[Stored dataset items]
[Start of Attachment]

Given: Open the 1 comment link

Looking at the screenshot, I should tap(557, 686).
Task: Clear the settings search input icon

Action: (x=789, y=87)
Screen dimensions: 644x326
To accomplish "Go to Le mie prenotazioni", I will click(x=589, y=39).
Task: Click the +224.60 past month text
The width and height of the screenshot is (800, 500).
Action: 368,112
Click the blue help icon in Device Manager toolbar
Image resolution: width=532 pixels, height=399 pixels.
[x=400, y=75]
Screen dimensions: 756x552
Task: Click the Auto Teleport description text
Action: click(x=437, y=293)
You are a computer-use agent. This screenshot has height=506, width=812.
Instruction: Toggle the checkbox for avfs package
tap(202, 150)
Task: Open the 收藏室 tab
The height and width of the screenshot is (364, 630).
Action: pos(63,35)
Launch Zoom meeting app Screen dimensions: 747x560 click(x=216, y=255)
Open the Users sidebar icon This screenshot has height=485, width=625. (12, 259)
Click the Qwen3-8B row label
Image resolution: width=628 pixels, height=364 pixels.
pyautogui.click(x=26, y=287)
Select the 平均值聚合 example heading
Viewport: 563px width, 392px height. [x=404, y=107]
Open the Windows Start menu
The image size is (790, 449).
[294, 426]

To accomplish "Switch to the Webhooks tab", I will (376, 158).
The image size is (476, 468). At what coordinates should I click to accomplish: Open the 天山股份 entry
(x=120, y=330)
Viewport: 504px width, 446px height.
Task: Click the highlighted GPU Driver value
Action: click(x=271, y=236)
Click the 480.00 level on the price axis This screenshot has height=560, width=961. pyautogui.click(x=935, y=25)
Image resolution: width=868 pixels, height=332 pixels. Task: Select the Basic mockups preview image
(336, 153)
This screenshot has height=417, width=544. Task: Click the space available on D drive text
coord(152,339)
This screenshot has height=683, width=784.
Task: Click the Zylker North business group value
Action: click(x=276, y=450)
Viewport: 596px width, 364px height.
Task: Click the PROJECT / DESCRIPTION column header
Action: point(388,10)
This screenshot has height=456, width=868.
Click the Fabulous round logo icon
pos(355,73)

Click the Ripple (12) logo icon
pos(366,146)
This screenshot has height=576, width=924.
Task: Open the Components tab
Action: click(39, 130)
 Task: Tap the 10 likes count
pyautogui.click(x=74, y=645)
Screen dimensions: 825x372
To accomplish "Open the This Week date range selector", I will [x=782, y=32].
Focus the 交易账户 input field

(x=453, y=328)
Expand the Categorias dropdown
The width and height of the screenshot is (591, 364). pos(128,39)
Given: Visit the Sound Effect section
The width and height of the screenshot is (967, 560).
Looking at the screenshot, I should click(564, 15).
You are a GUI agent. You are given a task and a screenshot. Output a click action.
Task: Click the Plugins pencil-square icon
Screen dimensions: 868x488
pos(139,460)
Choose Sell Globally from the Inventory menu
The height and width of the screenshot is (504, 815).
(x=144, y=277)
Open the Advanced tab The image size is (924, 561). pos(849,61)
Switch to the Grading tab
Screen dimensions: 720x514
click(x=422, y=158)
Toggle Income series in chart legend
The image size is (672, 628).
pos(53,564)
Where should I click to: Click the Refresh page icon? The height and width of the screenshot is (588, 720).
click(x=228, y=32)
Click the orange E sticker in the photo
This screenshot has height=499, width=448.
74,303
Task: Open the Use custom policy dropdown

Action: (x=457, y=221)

[End of Attachment]

> EXERCISE AIM: Each entry in the data should be restated exactly as it was written.

> WRITTEN RESPONSE:
Given: Open the 1 comment link

Looking at the screenshot, I should tap(557, 686).
Task: Clear the settings search input icon

Action: (x=789, y=87)
Screen dimensions: 644x326
To accomplish "Go to Le mie prenotazioni", I will click(x=589, y=39).
Task: Click the +224.60 past month text
The width and height of the screenshot is (800, 500).
Action: 368,112
Click the blue help icon in Device Manager toolbar
Image resolution: width=532 pixels, height=399 pixels.
[x=400, y=75]
Screen dimensions: 756x552
Task: Click the Auto Teleport description text
Action: click(x=437, y=293)
You are a computer-use agent. This screenshot has height=506, width=812.
Instruction: Toggle the checkbox for avfs package
tap(202, 150)
Task: Open the 收藏室 tab
The height and width of the screenshot is (364, 630).
Action: pos(63,35)
Launch Zoom meeting app Screen dimensions: 747x560 click(x=216, y=255)
Open the Users sidebar icon This screenshot has height=485, width=625. (12, 259)
Click the Qwen3-8B row label
Image resolution: width=628 pixels, height=364 pixels.
pyautogui.click(x=26, y=287)
Select the 平均值聚合 example heading
Viewport: 563px width, 392px height. [x=404, y=107]
Open the Windows Start menu
The image size is (790, 449).
[294, 426]

To accomplish "Switch to the Webhooks tab", I will (376, 158).
The image size is (476, 468). At what coordinates should I click to accomplish: Open the 天山股份 entry
(x=120, y=330)
Viewport: 504px width, 446px height.
Task: Click the highlighted GPU Driver value
Action: click(x=271, y=236)
Click the 480.00 level on the price axis This screenshot has height=560, width=961. pyautogui.click(x=935, y=25)
Image resolution: width=868 pixels, height=332 pixels. Task: Select the Basic mockups preview image
(336, 153)
This screenshot has height=417, width=544. Task: Click the space available on D drive text
coord(152,339)
This screenshot has height=683, width=784.
Task: Click the Zylker North business group value
Action: click(x=276, y=450)
Viewport: 596px width, 364px height.
Task: Click the PROJECT / DESCRIPTION column header
Action: point(388,10)
This screenshot has height=456, width=868.
Click the Fabulous round logo icon
pos(355,73)

Click the Ripple (12) logo icon
pos(366,146)
This screenshot has height=576, width=924.
Task: Open the Components tab
Action: click(39, 130)
 Task: Tap the 10 likes count
pyautogui.click(x=74, y=645)
Screen dimensions: 825x372
To accomplish "Open the This Week date range selector", I will [x=782, y=32].
Focus the 交易账户 input field

(x=453, y=328)
Expand the Categorias dropdown
The width and height of the screenshot is (591, 364). pos(128,39)
Given: Visit the Sound Effect section
The width and height of the screenshot is (967, 560).
Looking at the screenshot, I should click(564, 15).
You are a GUI agent. You are given a task and a screenshot. Output a click action.
Task: Click the Plugins pencil-square icon
Screen dimensions: 868x488
pos(139,460)
Choose Sell Globally from the Inventory menu
The height and width of the screenshot is (504, 815).
(x=144, y=277)
Open the Advanced tab The image size is (924, 561). pos(849,61)
Switch to the Grading tab
Screen dimensions: 720x514
click(x=422, y=158)
Toggle Income series in chart legend
The image size is (672, 628).
pos(53,564)
Where should I click to: Click the Refresh page icon? The height and width of the screenshot is (588, 720).
click(x=228, y=32)
Click the orange E sticker in the photo
This screenshot has height=499, width=448.
74,303
Task: Open the Use custom policy dropdown

Action: (x=457, y=221)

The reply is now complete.